Efficient Storage Attribution
Databricks offers a significant advantage by seamlessly integrating with cost-effective cloud storage options such as ADLS Gen2 on Azure, S3 on AWS, or GCS on GCP. This becomes particularly beneficial when utilizing the Delta Lake format, as it not only facilitates data governance for a complex storage layer but also enhances performance when combined with Databricks.
One common mistake in storage optimization is the failure to implement lifecycle management effectively. While it is recommended to remove outdated objects from your cloud storage, it is crucial to synchronize this process with your Delta Vacuum cycle. If your storage lifecycle removes objects before they can be vacuumed by Delta, it may result in table disruptions. Therefore, it is essential to thoroughly test any lifecycle policies on non-production data before implementing them extensively.
Networking Optimization
Data in Databricks can come from various sources, but the main way to save bandwidth is by writing to storage layers like S3 or ADLS. To reduce network costs, deploy Databricks workspaces in the same region as your data and consider regional workspaces if needed. For AWS customers using a VPC, you can decrease networking costs by using VPC Endpoints. These allow connectivity between the VPC and AWS services without an Internet Gateway or NAT Device. Gateway endpoints connect to S3 and DynamoDB, while interface endpoints lower costs for compute instances connecting to the Databricks control plane. These endpoints are available when using Secure Cluster Connectivity.

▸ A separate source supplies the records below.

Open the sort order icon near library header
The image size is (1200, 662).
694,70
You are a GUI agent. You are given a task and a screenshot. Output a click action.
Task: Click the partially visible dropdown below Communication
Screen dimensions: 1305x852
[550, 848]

Leveraging Serverless compute
For analytics workloads, one may want to consider utilizing an SQL Warehouse with the Serverless option enabled. With Serverless SQL, Databricks manages a pool of compute instances that can be allocated to a user as needed. This means that Databricks takes care of the costs associated with the underlying instances rather than having separate charges for DBU computing and cloud computing. Serverless offers a cost advantage by providing immediate compute resources for query execution, reducing idle costs from underutilized clusters.
Monitoring Usage
Databricks offers tools for administrators to monitor costs, such as the Account Console for an overview of usage and the Budgets API for active notifications when budgets are exceeded. The console's usage page allows visualization of consumption by DBU or Dollar amount, with options to group by workspace or SKUs. The upcoming feature of Budgets API simplifies budgeting by sending notifications when budget thresholds are reached, based on custom timeframes and filters.
Conclusion
The emergence of SAAS Data platforms has led to on-demand resource provisioning, which can sometimes result in unmanageable expenses, necessitating proactive cost monitoring, known as "FinOps." FinOps fosters collaboration between finance, engineering, and business teams, emphasizing shared responsibility and data-driven decision-making. Its three phases - Inform, Optimize, and Operate - are applicable to Databricks too. Cluster policies are crucial for controlling configurations and optimizing computational resources, enabling auto-scaling and auto-termination functionalities to prevent excessive costs.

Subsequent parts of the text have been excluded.